Work instructions:
A - In the per-pod PID limit testing notes, restate the passage between "This feature touches" and "is always stripped).", inclusive, substituting "requests.pids" for "requests.pid".
B - According to the per-pod PID limit testing notes, what range do the validation rules set for the pid resource?
C - List every package that the bulleted list in the per-pod PID limit testing notes says will be updated.
##### Text block #####
Prerequisite testing updates

No prerequisite testing updates are required. The existing PID limiting tests in test/e2e_node/pids_test.go (PodPidsLimit suite) cover the node-level podPidsLimit behavior which this feature builds upon.

Unit tests

This feature touches API validation, field stripping, and kubelet cgroup enforcement. For Alpha, unit test coverage for the following packages is added:

  • pkg/apis/core/validation will be updated with validation rules for the pid resource (range 1024-16384, container-level rejection, requests.pid forbidden).
  • pkg/api/pod will be updated with field stripping logic when the PerPodPIDLimit gate is disabled (requests.pid is always stripped).
  • pkg/kubelet/cm will be updated with getPodPIDLimit logic (pod limit lower/higher than node, no pod limit fallback), cgroupsv1 rejection error message, PIDLimitCapped event emission when the effective limit is capped, and static pod PID limit enforcement (kubelet applies getPodPIDLimit uniformly for both regular and static pods).
  • pkg/apis/core/helper will be updated to exclude ResourcePID from standardContainerResources.
  • pkg/kubelet/eviction will be updated to verify that PID pressure detection, eviction ranking, and pod selection are unaffected by spec.resources.limits.pid when the PerPodPIDLimit gate is enabled.
  • k8s.io/component-helpers/nodedeclaredfeatures will be updated to verify that the kubelet declares PerPodPIDLimit in node.status.declaredFeatures when the feature gate is enabled and cgroupsv2 is available, and does not declare it when the gate is disabled or on cgroupsv1 nodes.

k8s.io/kubernetes/pkg/apis/core/validation: API validation of pid resource k8s.io/kubernetes/pkg/api/pod: Field stripping when gate is disabled k8s.io/kubernetes/pkg/kubelet/cm: getPodPIDLimit enforcement logic k8s.io/kubernetes/pkg/apis/core/helper: ResourcePID helper functions k8s.io/kubernetes/pkg/kubelet/eviction: Eviction manager unaffected by per-pod PID limits k8s.io/component-helpers/nodedeclaredfeatures: Node Declared Features registration and inference

Integration tests

e2e tests provide good test coverage of the interaction between the API server (validation of pid resource) and the kubelet (cgroup enforcement). We may add integration tests before Beta to cover API admission edge cases that are not covered by the planned unit and e2e tests.
##### Data entries #####
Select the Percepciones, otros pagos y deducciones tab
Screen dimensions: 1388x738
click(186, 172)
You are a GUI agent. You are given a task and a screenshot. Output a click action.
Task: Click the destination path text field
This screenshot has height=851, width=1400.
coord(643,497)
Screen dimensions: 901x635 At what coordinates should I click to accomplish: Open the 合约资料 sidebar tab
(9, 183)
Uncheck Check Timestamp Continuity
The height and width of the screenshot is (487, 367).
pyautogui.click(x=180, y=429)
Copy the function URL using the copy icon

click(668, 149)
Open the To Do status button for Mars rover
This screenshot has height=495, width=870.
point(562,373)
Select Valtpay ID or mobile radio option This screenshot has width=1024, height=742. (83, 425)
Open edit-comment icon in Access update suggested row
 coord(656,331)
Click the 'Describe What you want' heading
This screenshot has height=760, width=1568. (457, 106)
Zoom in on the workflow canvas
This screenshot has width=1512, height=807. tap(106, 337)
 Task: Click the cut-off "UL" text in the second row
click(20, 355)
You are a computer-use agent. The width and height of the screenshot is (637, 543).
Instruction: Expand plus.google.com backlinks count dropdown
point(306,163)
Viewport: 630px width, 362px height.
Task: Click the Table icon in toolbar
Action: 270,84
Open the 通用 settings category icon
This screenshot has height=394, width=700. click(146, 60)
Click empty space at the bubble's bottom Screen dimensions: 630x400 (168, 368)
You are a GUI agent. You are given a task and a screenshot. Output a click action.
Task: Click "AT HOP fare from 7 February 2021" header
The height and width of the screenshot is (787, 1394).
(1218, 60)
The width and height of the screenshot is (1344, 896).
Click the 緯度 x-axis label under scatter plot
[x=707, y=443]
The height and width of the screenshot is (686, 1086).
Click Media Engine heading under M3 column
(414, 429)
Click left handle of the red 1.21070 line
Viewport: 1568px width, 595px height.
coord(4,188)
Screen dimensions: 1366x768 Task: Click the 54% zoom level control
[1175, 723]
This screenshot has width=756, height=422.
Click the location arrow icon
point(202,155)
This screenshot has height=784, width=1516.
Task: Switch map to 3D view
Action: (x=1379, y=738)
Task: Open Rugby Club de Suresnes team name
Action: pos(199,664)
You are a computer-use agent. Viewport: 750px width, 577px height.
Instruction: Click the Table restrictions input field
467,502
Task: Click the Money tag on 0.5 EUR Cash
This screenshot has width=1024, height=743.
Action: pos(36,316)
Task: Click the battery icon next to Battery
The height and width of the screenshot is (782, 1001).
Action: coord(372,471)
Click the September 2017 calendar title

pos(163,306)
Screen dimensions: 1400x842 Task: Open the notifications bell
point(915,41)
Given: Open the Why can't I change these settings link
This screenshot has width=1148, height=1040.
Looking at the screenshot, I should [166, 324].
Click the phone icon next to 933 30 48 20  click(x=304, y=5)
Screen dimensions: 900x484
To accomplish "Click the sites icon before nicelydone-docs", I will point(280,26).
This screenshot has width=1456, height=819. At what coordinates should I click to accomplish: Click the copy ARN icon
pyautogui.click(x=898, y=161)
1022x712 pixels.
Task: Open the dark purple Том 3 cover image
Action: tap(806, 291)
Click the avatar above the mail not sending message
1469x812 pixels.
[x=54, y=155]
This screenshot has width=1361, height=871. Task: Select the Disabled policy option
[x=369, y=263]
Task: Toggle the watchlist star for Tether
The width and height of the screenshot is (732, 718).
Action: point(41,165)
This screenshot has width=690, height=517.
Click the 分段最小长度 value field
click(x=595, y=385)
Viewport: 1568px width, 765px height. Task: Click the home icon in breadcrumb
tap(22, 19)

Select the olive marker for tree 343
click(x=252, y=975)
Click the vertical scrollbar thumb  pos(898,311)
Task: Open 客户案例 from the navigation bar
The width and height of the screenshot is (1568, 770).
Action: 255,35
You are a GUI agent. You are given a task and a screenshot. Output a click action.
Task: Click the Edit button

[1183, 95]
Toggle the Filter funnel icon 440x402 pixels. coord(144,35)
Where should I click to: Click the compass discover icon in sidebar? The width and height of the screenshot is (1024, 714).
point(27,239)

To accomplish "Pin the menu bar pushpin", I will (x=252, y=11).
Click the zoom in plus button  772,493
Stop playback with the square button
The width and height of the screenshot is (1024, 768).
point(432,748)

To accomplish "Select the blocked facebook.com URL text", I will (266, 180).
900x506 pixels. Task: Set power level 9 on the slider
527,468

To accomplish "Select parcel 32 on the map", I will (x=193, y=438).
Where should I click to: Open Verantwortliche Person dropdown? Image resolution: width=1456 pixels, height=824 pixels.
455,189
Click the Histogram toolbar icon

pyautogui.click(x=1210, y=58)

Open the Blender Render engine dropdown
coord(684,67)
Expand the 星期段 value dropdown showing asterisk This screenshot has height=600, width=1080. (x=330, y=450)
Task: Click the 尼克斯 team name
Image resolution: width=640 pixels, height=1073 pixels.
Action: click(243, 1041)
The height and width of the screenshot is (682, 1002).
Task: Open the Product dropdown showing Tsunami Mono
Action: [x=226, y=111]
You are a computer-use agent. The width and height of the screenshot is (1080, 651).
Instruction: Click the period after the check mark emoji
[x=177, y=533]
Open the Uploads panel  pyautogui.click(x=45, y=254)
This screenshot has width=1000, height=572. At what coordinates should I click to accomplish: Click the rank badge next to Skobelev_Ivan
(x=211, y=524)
#####
Solutions:
A -
This feature touches API validation, field stripping, and kubelet cgroup enforcement. For Alpha, unit test coverage for the following packages is added:

  • pkg/apis/core/validation will be updated with validation rules for the pid resource (range 1024-16384, container-level rejection, requests.pids forbidden).
  • pkg/api/pod will be updated with field stripping logic when the PerPodPIDLimit gate is disabled (requests.pids is always stripped).

B - 1024-16384

C -
- pkg/apis/core/validation
- pkg/api/pod
- pkg/kubelet/cm
- pkg/apis/core/helper
- pkg/kubelet/eviction
- k8s.io/component-helpers/nodedeclaredfeatures